▶ Instructions for the task
Scan the data below and report how many lines include the word "avatar". Nothing else is wanted.

"""

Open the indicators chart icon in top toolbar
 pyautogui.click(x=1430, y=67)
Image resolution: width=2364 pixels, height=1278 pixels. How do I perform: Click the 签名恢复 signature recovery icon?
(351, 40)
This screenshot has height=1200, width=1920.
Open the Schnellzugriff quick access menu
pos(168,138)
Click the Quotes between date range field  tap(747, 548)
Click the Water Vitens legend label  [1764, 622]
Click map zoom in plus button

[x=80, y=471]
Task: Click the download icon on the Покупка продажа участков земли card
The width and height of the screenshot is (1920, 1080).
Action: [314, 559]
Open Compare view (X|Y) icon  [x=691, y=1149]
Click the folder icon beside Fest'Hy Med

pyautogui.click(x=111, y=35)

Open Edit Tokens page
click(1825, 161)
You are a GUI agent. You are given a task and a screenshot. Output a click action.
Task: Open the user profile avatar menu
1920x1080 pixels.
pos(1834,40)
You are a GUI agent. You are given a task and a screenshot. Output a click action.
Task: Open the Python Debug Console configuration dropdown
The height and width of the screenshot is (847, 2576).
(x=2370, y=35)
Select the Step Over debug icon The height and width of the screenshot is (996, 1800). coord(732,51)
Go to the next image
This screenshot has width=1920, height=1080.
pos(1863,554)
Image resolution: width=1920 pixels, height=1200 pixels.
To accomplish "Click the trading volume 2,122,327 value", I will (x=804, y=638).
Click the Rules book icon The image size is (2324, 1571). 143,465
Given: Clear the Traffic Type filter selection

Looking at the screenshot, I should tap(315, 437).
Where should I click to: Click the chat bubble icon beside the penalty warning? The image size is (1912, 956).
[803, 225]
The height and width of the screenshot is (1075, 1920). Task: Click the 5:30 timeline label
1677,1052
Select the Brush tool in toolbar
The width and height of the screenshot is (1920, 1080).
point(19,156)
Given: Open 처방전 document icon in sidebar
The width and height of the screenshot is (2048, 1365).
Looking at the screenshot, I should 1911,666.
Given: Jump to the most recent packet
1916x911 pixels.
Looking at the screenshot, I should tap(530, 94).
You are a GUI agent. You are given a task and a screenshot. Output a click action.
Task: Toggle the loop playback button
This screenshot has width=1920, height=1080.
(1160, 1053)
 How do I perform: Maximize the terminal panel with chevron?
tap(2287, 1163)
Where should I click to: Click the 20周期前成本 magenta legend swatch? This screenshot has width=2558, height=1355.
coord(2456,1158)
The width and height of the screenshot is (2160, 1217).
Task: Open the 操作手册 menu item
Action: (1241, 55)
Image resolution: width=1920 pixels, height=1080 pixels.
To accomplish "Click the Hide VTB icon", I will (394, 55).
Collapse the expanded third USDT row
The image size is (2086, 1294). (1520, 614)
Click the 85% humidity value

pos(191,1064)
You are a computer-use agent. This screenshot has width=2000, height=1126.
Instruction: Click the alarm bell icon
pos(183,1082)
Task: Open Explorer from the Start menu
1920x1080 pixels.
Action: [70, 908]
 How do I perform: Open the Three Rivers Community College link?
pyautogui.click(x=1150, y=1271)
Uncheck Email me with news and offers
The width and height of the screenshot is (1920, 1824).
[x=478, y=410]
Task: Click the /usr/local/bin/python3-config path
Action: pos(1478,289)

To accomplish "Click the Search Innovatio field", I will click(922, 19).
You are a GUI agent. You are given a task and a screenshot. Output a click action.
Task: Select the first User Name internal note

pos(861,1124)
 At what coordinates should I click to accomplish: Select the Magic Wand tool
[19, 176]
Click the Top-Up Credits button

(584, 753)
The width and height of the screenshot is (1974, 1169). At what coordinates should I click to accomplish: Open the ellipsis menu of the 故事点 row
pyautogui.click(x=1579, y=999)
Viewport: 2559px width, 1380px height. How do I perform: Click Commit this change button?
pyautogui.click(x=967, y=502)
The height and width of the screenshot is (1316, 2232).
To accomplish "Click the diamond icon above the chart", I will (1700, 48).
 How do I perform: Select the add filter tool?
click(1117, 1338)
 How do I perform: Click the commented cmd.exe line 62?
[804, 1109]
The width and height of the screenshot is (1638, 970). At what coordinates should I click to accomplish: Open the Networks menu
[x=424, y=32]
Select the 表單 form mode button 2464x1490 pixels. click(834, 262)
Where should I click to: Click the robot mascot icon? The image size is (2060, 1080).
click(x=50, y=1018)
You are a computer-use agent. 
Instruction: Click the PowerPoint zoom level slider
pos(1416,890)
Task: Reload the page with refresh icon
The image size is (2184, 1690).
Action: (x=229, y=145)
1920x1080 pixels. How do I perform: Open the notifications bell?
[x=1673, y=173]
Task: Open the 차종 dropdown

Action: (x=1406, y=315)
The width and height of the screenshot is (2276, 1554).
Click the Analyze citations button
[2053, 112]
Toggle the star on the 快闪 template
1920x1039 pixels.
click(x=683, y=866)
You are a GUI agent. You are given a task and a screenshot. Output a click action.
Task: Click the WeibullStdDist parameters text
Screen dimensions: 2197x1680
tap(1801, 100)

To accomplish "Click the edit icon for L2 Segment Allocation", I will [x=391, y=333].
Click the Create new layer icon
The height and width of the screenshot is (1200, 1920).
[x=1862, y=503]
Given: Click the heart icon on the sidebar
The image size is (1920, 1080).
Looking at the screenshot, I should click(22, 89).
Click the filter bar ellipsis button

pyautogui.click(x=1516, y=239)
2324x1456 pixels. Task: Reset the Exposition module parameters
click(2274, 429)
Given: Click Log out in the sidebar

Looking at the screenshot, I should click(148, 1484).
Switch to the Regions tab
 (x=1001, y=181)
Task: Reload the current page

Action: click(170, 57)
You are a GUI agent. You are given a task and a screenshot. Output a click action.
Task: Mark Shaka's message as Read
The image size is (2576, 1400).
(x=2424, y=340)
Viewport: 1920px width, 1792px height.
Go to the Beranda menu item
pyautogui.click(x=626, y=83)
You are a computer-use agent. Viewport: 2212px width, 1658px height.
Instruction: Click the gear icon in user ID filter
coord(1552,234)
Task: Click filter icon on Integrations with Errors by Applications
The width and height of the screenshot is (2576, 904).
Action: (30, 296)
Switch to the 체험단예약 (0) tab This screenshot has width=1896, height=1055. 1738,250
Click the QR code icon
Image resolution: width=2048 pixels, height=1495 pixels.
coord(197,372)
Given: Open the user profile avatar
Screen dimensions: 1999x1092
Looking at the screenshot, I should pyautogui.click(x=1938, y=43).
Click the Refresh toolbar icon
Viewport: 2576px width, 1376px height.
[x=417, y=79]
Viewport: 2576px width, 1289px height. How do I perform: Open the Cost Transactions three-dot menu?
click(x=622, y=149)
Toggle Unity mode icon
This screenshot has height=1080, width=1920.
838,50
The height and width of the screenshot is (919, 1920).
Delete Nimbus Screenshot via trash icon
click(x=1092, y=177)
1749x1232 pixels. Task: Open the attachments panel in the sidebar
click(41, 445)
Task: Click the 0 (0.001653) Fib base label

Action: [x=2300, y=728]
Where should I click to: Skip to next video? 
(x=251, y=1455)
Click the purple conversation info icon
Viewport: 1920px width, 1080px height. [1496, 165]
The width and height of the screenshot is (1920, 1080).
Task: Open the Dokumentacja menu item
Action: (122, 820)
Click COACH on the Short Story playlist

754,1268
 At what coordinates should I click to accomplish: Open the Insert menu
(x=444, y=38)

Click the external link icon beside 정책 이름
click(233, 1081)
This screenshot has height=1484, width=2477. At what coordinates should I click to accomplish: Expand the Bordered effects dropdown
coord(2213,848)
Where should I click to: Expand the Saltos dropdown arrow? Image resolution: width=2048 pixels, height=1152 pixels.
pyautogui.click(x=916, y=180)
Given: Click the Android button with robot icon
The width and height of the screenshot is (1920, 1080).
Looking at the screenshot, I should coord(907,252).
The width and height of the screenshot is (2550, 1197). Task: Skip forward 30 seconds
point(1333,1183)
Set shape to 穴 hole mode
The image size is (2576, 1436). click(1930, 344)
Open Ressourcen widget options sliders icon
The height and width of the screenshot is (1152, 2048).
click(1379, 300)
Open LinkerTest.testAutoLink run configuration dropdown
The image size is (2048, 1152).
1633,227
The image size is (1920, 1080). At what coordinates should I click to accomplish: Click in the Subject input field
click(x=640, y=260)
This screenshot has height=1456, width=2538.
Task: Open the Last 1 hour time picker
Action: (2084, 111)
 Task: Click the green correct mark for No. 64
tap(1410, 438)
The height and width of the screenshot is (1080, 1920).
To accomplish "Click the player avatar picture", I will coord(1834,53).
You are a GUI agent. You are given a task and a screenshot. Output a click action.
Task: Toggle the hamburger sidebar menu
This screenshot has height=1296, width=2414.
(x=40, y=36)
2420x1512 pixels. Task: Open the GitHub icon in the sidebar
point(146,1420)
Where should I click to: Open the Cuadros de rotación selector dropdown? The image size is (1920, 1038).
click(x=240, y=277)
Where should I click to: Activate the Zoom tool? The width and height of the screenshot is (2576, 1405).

"""

▶ Exercise result
3